Stored data

· · ·

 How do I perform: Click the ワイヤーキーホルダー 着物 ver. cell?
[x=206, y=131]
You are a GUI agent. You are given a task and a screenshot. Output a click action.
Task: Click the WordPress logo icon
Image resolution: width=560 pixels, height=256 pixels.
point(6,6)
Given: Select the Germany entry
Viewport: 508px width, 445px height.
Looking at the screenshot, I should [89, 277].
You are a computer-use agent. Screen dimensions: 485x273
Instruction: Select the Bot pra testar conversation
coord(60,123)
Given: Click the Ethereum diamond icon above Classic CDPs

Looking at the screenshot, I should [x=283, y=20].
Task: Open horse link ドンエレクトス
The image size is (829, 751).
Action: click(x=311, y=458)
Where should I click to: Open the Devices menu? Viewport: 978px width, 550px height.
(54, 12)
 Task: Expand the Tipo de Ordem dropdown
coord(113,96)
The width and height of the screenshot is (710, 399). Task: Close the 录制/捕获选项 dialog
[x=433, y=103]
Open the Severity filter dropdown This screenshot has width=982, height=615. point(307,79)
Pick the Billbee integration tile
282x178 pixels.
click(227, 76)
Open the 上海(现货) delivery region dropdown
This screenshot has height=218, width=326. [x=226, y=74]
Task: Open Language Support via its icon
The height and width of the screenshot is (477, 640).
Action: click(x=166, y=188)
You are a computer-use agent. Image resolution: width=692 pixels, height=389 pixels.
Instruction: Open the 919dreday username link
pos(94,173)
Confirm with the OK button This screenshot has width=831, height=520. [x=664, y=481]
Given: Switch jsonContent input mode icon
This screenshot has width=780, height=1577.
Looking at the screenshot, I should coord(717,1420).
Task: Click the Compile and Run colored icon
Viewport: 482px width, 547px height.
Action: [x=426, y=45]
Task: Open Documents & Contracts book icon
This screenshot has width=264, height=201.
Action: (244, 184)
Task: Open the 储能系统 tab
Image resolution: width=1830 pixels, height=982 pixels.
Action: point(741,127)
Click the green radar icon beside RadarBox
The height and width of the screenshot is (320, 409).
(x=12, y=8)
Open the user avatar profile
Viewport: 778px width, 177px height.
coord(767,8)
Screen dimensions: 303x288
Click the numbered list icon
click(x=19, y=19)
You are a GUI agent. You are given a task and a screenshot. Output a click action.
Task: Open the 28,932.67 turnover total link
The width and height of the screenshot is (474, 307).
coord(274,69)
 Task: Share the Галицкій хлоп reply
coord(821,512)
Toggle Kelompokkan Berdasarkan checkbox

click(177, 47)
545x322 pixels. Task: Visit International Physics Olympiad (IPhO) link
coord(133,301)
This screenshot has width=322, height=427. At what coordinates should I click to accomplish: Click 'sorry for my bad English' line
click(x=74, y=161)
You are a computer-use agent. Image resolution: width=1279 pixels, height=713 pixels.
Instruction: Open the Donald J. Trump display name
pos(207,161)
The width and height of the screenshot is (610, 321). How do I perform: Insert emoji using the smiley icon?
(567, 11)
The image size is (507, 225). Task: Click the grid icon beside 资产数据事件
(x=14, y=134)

· · ·

[Work instructions]: Review the entries above and return every line where "agent" appears.

[Exercise result]:
You are a GUI agent. You are given a task and a screenshot. Output a click action.
You are a computer-use agent. Screen dimensions: 485x273
You are a computer-use agent. Image resolution: width=692 pixels, height=389 pixels.
You are a GUI agent. You are given a task and a screenshot. Output a click action.
You are a computer-use agent. Image resolution: width=1279 pixels, height=713 pixels.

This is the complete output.